* _Work instruction_: Please copy each line of the records below that holds the word "computer".

═════ Information provided ═════

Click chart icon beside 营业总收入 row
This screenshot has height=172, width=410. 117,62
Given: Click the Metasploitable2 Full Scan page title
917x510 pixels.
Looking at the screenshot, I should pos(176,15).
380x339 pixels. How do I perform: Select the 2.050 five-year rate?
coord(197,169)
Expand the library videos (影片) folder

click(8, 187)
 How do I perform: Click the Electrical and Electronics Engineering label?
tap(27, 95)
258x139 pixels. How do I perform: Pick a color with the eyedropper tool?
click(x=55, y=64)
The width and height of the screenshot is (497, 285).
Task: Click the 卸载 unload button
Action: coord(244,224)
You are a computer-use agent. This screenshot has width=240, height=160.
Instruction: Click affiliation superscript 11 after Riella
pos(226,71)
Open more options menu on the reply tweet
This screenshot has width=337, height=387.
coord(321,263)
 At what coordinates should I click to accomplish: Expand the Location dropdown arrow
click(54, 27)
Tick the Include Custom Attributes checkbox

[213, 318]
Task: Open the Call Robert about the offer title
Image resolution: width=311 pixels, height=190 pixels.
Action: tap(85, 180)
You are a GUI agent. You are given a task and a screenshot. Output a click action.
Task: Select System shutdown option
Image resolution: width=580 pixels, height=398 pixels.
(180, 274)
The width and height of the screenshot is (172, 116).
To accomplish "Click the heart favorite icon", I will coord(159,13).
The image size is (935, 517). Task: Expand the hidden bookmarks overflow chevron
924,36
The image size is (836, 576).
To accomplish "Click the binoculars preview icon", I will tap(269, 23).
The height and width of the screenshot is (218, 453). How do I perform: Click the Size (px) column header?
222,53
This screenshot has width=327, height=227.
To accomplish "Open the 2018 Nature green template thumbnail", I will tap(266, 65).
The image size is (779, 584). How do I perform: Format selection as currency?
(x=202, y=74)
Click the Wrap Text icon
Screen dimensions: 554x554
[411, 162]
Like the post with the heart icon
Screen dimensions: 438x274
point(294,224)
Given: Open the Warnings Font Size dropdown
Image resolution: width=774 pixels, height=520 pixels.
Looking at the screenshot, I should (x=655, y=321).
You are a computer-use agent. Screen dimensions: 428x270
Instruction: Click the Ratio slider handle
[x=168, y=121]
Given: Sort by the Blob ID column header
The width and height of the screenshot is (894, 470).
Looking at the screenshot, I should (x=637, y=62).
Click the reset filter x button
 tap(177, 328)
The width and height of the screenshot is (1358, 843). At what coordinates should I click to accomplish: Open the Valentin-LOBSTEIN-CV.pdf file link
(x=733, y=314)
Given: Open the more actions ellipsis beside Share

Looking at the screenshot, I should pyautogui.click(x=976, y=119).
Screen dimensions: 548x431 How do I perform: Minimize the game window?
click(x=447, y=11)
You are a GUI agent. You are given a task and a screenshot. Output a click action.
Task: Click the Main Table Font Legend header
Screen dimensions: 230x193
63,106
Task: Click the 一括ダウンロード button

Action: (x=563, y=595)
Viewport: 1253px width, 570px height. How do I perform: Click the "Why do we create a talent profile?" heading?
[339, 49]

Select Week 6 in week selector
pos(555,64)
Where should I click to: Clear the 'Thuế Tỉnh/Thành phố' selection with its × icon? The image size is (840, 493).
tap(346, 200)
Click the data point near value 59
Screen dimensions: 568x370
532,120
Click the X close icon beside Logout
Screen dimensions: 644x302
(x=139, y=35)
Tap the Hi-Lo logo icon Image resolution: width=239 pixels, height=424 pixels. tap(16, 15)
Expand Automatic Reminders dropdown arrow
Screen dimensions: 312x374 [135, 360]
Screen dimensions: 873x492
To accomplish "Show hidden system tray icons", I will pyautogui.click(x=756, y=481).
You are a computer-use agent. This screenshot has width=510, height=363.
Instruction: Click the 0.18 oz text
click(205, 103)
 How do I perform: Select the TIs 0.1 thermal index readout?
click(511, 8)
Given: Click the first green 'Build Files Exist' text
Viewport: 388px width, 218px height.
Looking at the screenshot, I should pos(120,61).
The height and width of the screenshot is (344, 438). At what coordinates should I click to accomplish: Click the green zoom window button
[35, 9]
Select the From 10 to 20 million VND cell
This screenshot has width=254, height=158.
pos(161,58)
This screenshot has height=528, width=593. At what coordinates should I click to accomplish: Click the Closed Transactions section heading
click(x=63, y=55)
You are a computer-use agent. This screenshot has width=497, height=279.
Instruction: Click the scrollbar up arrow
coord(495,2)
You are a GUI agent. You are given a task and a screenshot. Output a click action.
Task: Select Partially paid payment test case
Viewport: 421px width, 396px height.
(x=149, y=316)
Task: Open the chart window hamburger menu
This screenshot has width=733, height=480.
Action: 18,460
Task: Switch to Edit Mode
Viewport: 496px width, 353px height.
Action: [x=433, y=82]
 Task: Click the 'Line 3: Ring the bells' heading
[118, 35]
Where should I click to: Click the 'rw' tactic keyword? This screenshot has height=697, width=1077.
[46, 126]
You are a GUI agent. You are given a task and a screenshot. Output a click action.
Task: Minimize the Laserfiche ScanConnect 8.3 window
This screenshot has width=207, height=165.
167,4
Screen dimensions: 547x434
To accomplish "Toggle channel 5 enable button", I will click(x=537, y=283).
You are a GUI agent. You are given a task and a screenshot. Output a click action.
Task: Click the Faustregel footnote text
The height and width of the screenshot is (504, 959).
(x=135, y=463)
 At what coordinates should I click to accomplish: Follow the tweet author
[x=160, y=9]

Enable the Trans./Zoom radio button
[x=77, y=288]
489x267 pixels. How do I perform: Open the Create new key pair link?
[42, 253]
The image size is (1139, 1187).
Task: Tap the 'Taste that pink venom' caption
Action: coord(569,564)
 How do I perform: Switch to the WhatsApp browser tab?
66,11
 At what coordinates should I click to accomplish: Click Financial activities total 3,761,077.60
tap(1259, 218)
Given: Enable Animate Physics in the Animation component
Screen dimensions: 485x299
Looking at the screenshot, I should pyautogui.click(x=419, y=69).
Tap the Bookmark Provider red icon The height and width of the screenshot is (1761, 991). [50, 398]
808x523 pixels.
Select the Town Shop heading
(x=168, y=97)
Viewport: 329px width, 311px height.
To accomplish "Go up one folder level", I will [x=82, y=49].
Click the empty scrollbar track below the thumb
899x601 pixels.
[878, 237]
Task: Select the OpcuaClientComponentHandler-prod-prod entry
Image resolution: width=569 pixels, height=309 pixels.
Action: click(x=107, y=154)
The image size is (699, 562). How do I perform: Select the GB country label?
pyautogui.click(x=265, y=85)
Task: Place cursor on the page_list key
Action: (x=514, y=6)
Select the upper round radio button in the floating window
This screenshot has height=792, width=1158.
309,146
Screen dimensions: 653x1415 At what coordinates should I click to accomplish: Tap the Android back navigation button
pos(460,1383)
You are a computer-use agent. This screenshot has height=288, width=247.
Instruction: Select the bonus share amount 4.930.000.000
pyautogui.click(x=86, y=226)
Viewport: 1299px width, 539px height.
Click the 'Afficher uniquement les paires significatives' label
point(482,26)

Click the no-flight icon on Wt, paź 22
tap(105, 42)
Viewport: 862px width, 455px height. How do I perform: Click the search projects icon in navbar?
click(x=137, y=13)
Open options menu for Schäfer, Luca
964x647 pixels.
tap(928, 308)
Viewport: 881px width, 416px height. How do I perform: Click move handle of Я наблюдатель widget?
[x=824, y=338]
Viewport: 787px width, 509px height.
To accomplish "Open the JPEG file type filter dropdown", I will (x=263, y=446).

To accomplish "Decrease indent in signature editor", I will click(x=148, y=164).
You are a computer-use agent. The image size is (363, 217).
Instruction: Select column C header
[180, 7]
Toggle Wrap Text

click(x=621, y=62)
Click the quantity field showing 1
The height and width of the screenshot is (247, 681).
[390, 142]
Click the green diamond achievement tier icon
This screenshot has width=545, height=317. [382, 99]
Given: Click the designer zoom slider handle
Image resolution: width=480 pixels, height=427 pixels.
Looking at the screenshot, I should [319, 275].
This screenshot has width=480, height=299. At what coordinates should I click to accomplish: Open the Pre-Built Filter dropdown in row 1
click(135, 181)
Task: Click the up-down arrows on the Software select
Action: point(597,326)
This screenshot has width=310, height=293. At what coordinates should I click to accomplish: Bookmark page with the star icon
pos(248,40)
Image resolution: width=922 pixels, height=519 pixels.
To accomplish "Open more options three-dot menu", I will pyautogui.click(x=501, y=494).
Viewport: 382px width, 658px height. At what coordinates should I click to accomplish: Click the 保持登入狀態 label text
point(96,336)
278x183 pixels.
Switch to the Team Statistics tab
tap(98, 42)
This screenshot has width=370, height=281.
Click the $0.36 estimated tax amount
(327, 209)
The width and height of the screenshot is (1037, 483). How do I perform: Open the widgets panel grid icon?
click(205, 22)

═════

* _Your solution_:
You are a computer-use agent. This screenshot has width=240, height=160.
You are a computer-use agent. Screen dimensions: 428x270
You are a computer-use agent. This screenshot has width=510, height=363.
You are a computer-use agent. This screenshot has width=497, height=279.
You are a computer-use agent. This screenshot has height=288, width=247.
You are a computer-use agent. The image size is (363, 217).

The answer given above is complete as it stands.